I’ve got to give some serious props to my morning pages and The Artist’s Way. The morning pages are this: when you wake up, before anything else, write three pages longhand of the first things that come to your head. Don’t stop, or edit, or try to make it good.

Normally, I wake up, worry, and turn those fears into a todo list. Today, I woke up, wrote them all down, kept writing, and writing, revisiting the fears. Then, I put them away to be ignored. I meditated and exercised. When I got home, I felt better. Instead of diving right into the work I should be doing, I realized I had no idea what I was supposed to be doing. I had never really planned out my life beyond putting out fires.

Last night, I had so many open tabs, my computer was slowing down. This was common for me. I thought of open tabs as a list of important information I couldn’t get to. That made me feel like a failure. Later, I would try to go through them, opening up another 20 tabs in the process.

Last night, I saw them as a long list of desires: things I found momentarily interesting, or things I wanted to learn for the future, but may not need right now. There was a video on how a specific programming function worked, a bunch of tabs on Tim Ferris, others on historical events I don’t care about.

I closed almost everything.

What was left were a few tabs with important info I was ignoring: potential jobs, important emails, applications to programs. Amid this open-tab-mess-of-my-id, were a few pieces of actual work. I still felt disorganized and didn’t know where to start.

I decided to do something super boring. I created a list of lists.

I went for a walk to the grocery store. On the way, I wrote down what I wanted to do with my job search and where I was getting stuck. ‘I want to find a job, apply for it, and interview for it. Okay, what are the individual parts? I haven’t interviewed yet, so I can ignore that. I want to apply for a job, but I want one I care about. Okay, I also need a job soon. Okay, I can find a bunch of jobs, put them in a list, and sort through them. Then, I can apply for them. Okay, so, it’s going to change how much attention I pay to them based on where they are in the list.’

This logic is mind-numbingly boring if you aren’t focused on getting a job. But it was important for me. I needed to map out, not the greater ideas I was going for, but the specific parts. I had opportunities where I could be doing a bunch of similar tasks in a row (which is usually faster,) but was spending half of my day figuring out what to do next.

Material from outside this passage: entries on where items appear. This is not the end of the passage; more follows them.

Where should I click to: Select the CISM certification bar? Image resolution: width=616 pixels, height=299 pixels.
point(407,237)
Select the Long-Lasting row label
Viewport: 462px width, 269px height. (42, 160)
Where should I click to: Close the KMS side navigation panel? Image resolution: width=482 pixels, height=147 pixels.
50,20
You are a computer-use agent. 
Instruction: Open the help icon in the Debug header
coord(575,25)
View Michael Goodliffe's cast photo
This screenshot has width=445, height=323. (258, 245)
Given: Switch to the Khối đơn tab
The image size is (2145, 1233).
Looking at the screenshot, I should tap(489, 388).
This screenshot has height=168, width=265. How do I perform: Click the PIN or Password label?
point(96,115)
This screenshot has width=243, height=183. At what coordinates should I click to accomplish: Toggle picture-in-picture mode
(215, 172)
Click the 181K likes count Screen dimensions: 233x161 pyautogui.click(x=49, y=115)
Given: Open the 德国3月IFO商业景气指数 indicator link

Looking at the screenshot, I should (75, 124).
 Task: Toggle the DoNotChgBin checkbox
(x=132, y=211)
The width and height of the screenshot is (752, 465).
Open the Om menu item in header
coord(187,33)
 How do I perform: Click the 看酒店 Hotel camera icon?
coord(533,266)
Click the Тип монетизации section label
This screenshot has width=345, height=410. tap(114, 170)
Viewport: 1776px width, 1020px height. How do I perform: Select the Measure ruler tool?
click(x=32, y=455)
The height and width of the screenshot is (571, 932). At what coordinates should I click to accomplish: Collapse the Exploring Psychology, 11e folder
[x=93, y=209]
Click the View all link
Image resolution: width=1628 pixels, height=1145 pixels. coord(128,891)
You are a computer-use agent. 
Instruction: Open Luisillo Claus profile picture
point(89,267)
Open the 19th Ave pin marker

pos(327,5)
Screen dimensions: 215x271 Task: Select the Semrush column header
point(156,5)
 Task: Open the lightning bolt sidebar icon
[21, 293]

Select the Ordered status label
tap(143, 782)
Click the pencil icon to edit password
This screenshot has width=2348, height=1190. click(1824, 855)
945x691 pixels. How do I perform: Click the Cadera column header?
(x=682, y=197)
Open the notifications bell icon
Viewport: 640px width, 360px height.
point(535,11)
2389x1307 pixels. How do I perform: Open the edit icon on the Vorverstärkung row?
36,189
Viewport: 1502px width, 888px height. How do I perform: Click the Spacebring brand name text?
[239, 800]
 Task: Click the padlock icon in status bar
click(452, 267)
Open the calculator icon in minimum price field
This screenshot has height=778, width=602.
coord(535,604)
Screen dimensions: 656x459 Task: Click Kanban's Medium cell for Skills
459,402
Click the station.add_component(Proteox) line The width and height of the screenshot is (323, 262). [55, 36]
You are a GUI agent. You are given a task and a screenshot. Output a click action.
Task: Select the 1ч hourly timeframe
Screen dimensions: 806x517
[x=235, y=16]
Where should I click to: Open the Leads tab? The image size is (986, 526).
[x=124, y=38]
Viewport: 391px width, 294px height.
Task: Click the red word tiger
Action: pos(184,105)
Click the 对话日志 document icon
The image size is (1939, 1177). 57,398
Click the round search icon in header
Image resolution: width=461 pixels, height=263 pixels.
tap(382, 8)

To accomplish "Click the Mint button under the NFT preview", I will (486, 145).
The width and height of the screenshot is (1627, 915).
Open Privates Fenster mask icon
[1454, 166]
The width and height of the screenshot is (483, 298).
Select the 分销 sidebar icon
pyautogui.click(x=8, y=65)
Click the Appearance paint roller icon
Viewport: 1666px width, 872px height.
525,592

My list currently has four parts:
-A list of places I can find jobs (companies, job boards, etc,)
-A list of jobs I have found and would like to apply to
-A list of resources I can read about the job hunt
-A list of networking opportunities or events

I want to make choices at the beginning of the week that restrict what I’m doing for the rest of it: “This is how I will organize my job search for now, so I can spend my week applying for jobs instead of worrying about how I am supposed to be applying for jobs. At the end of the week, I’ll look at how well that worked.”

I set goals which are restrictive in the same way. I will sit down and find just 20 jobs. Not 100, not 10. I don’t have to apply for them while I’m searching. When I’m done, I can do other stuff. Am I going to read a book while I do that? No. Grocery shopping? No. I’m going to find 20 jobs.

It’s a simple thing some people may take for granted, but for me it’s a huge step. Time is valuable, and I want to spend it doing something I have decided is valuable.

This is a far cry from what I used to do.
1) Wake up
2) Be consumed with fear and guilt
3) Turn fear and guilt into a todo list
4) Get a lot of things done maybe
5) Burn out and feel guilty
6) Not remember or understand what I did

Now I will
1) Wake up
2) Journal, Meditate, Exercise
3) Organize my goals and activities
4) Do them
5) Evaluate how well my day went
6) Have time to enjoy my life with friends

By planning out goals for the longer term, I don’t feel the same crushing emotional disappointment as I do day to day.